▸ **Texto de la página**:
_ _ _ _
Por RICARDO ARONSKIND *

Pocas ideas han sido tan debatidas y han tenido tanta influencia durante el siglo XX como el concepto de desarrollo. Para los países periféricos el desarrollo era el sueño de llegar a ser como las naciones industrializadas, con altos niveles de consumo y de integración social, instituciones eficientes y que avanzan en un movimiento de prosperidad creciente. Luego de la Segunda Guerra Mundial, las herramientas desarrollistas fueron aplicadas por los principales Estados de Latinoamérica, con logros importantes a pesar de los fuertes obstáculos que enfrentaron. Sin embargo, hacia fines de los años 70, junto con la irrupción de sangrientas dictaduras, el neoliberalismo ganó la hegemonía ideológica, con lo que la noción de desarrollo desapareció de la agenda pública. La frase “ingresar al primer mundo” fue en la Argentina de los 90 la expresión caricaturesca que reemplazó el objetivo del desarrollo nacional. En la actualidad, retomar la idea del desarrollo implica un conjunto de desafíos intelectuales, económicos y políticos, pero sobre todo la presencia de una voluntad colectiva decidida a remover los límites impuestos por la resignación.

¿A qué se llama desarrollo?
_ _ _ _
▸ **Información proporcionada**:
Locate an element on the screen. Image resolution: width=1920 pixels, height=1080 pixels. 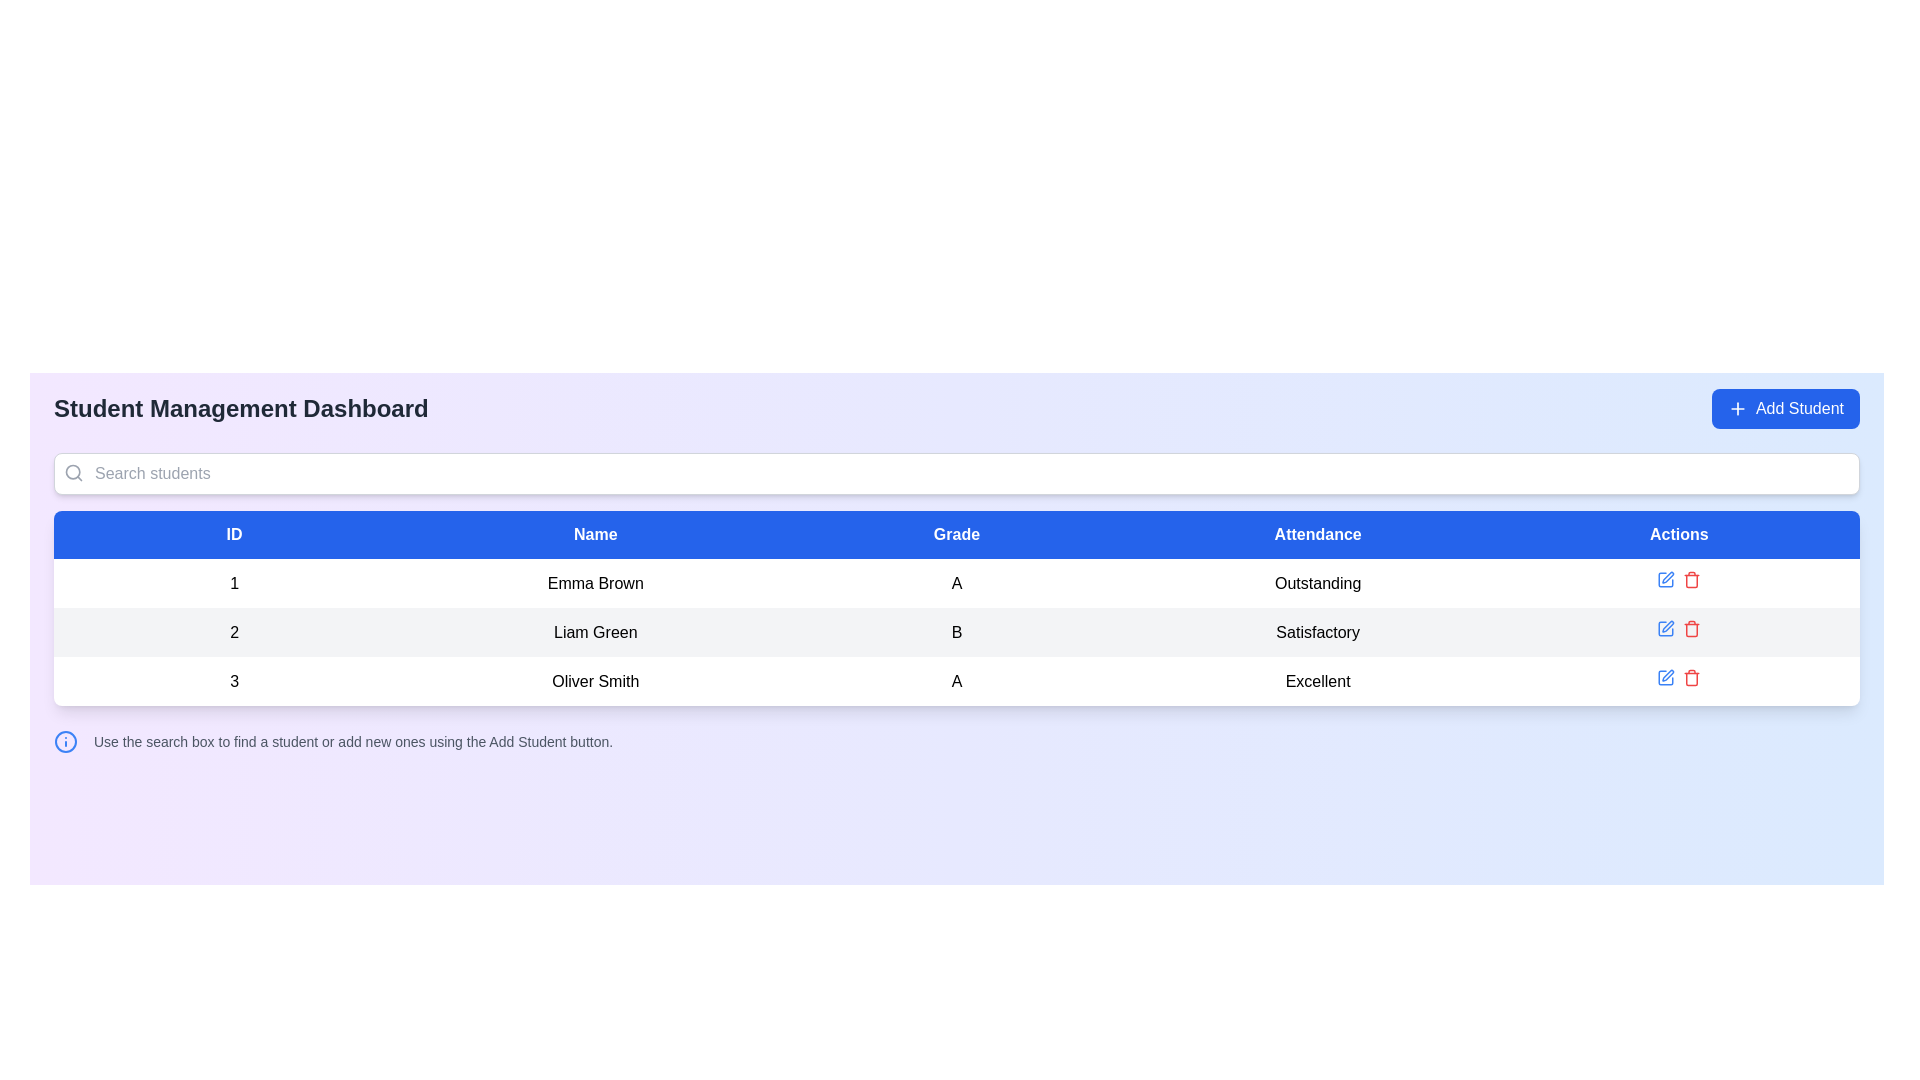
_ _ _ _
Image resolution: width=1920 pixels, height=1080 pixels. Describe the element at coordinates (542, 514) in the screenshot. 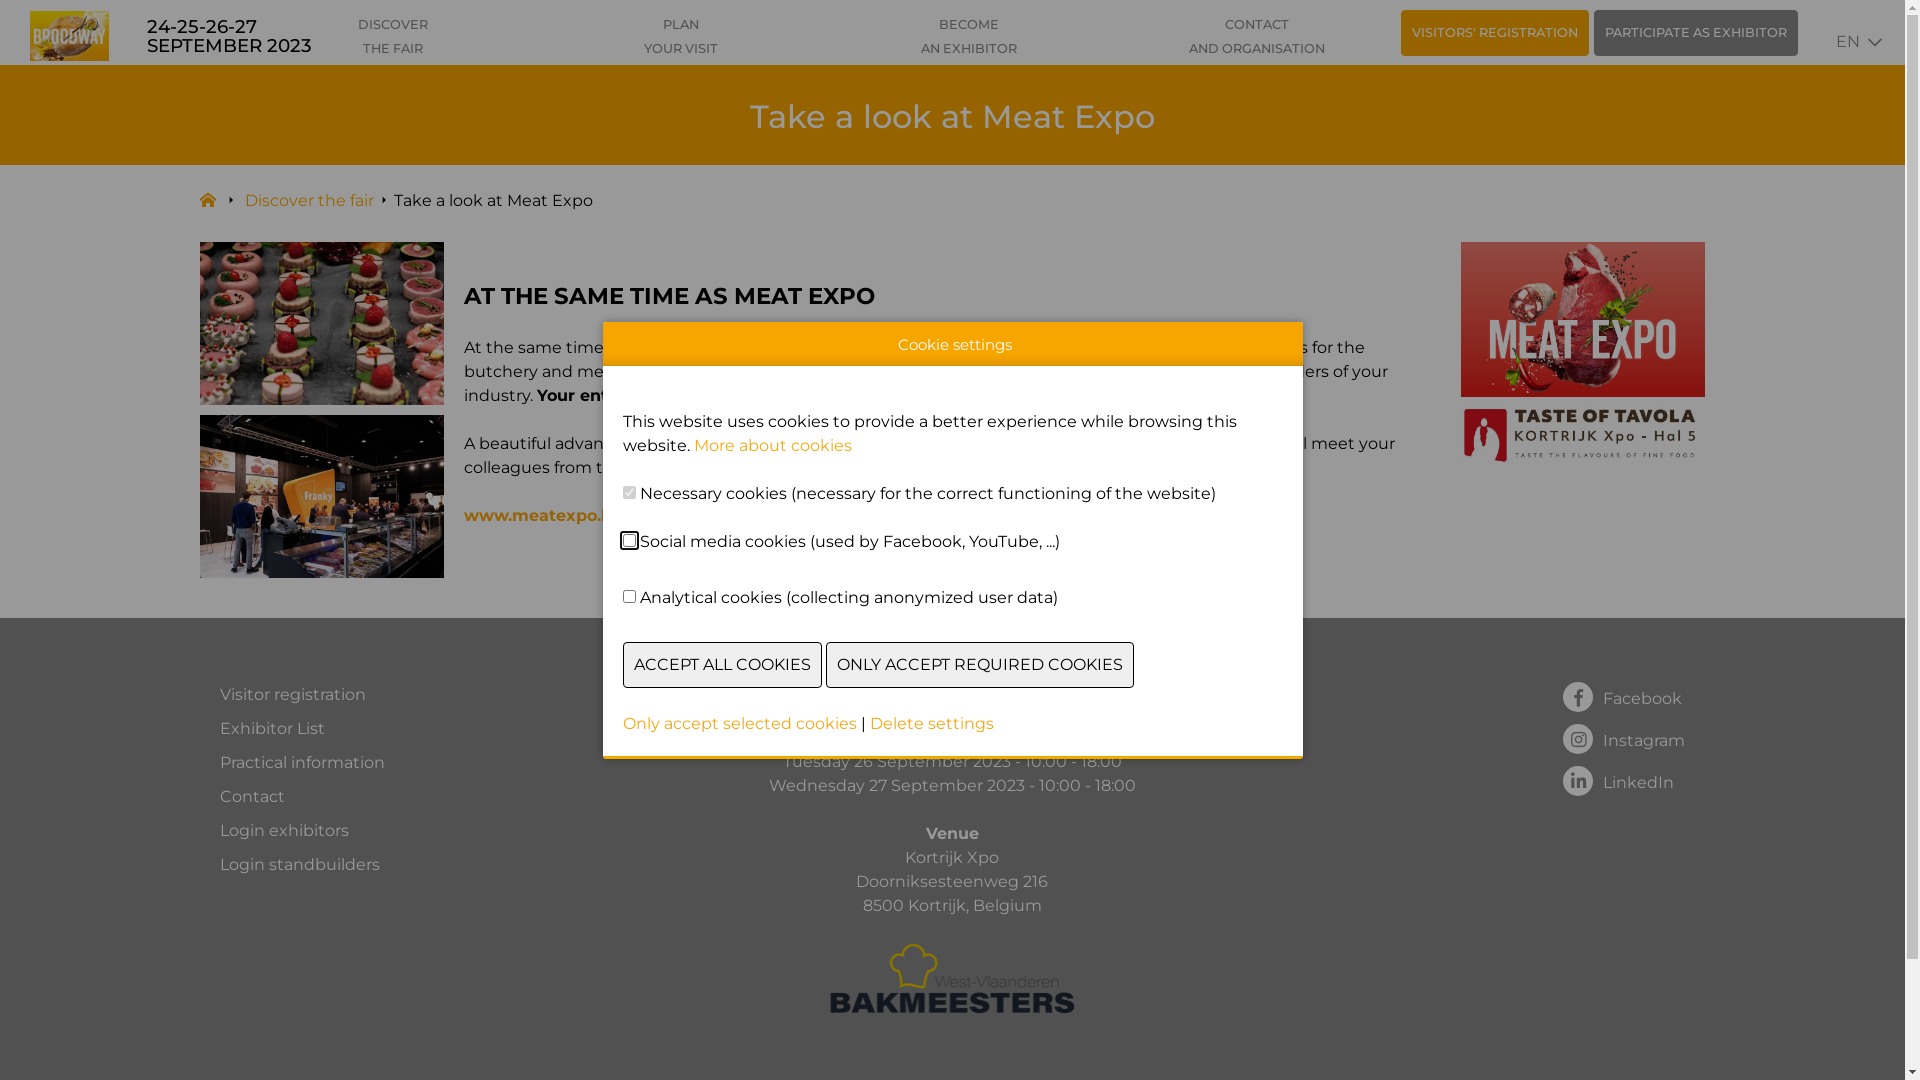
_ _ _ _
▸ **Consignas**:
- 1) Indicar si cada afirmación concuerda con el texto sobre el desarrollo, respondiendo sí o no y citando literalmente las palabras decisivas: (a) las herramientas desarrollistas se aplicaron en Latinoamérica después de la Segunda Guerra Mundial; (b) hacia fines de los años 70 la noción de desarrollo ganó la hegemonía ideológica; (c) la frase “ingresar al primer mundo” se usó en la Argentina de los 80.
- 2) Enumerar todos los tipos de desafíos que, según el texto sobre el desarrollo, implica en la actualidad retomar la idea del desarrollo.

▸ **Resultados del ejercicio**:
- 1)
(a) Sí: “Luego de la Segunda Guerra Mundial, las herramientas desarrollistas fueron aplicadas por los principales Estados de Latinoamérica”.
(b) No: “el neoliberalismo ganó la hegemonía ideológica, con lo que la noción de desarrollo desapareció de la agenda pública”.
(c) No: “La frase “ingresar al primer mundo” fue en la Argentina de los 90 la expresión caricaturesca”.

- 2)
- Intelectuales
- Económicos
- Políticos